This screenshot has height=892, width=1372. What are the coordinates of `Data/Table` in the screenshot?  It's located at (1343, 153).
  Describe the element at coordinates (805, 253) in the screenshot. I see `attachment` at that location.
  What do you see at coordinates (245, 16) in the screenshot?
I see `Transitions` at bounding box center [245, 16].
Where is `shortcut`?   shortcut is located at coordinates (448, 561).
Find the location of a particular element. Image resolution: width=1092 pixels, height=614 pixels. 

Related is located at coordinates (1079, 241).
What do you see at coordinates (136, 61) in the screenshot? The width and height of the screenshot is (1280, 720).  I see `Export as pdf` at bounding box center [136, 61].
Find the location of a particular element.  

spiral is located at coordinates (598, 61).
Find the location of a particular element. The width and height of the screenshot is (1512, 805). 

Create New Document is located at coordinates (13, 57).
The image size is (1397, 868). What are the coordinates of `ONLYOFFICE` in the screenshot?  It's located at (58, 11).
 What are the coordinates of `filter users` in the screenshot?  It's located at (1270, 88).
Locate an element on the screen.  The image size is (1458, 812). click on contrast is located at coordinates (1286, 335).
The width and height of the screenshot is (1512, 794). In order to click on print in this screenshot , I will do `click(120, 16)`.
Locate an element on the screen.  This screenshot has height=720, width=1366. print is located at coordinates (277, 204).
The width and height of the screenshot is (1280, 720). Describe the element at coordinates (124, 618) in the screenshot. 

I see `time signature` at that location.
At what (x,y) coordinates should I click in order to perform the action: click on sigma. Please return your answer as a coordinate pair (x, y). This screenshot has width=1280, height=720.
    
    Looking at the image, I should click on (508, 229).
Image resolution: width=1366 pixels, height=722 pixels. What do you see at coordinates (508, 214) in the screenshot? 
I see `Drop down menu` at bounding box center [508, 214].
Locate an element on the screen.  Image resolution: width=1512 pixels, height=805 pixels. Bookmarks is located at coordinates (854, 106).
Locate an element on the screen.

= = = = =

> **Work to be completed**
Please rewrite all of the data above as a JSON list of strings, with one string for each line and blank lines left out.

> **Result for this task**
[
  "This screenshot has height=892, width=1372. What are the coordinates of `Data/Table` in the screenshot?  It's located at (1343, 153).",
  "  Describe the element at coordinates (805, 253) in the screenshot. I see `attachment` at that location.",
  "  What do you see at coordinates (245, 16) in the screenshot?",
  "I see `Transitions` at bounding box center [245, 16].",
  "Where is `shortcut`?   shortcut is located at coordinates (448, 561).",
  "Find the location of a particular element. Image resolution: width=1092 pixels, height=614 pixels. ",
  "Related is located at coordinates (1079, 241).",
  "What do you see at coordinates (136, 61) in the screenshot? The width and height of the screenshot is (1280, 720).  I see `Export as pdf` at bounding box center [136, 61].",
  "Find the location of a particular element.  ",
  "spiral is located at coordinates (598, 61).",
  "Find the location of a particular element. The width and height of the screenshot is (1512, 805). ",
  "Create New Document is located at coordinates (13, 57).",
  "The image size is (1397, 868). What are the coordinates of `ONLYOFFICE` in the screenshot?  It's located at (58, 11).",
  " What are the coordinates of `filter users` in the screenshot?  It's located at (1270, 88).",
  "Locate an element on the screen.  The image size is (1458, 812). click on contrast is located at coordinates (1286, 335).",
  "The width and height of the screenshot is (1512, 794). In order to click on print in this screenshot , I will do `click(120, 16)`.",
  "Locate an element on the screen.  This screenshot has height=720, width=1366. print is located at coordinates (277, 204).",
  "The width and height of the screenshot is (1280, 720). Describe the element at coordinates (124, 618) in the screenshot. ",
  "I see `time signature` at that location.",
  "At what (x,y) coordinates should I click in order to perform the action: click on sigma. Please return your answer as a coordinate pair (x, y). This screenshot has width=1280, height=720.",
  "    Looking at the image, I should click on (508, 229).",
  "Image resolution: width=1366 pixels, height=722 pixels. What do you see at coordinates (508, 214) in the screenshot? ",
  "I see `Drop down menu` at bounding box center [508, 214].",
  "Locate an element on the screen.  Image resolution: width=1512 pixels, height=805 pixels. Bookmarks is located at coordinates (854, 106).",
  "Locate an element on the screen."
]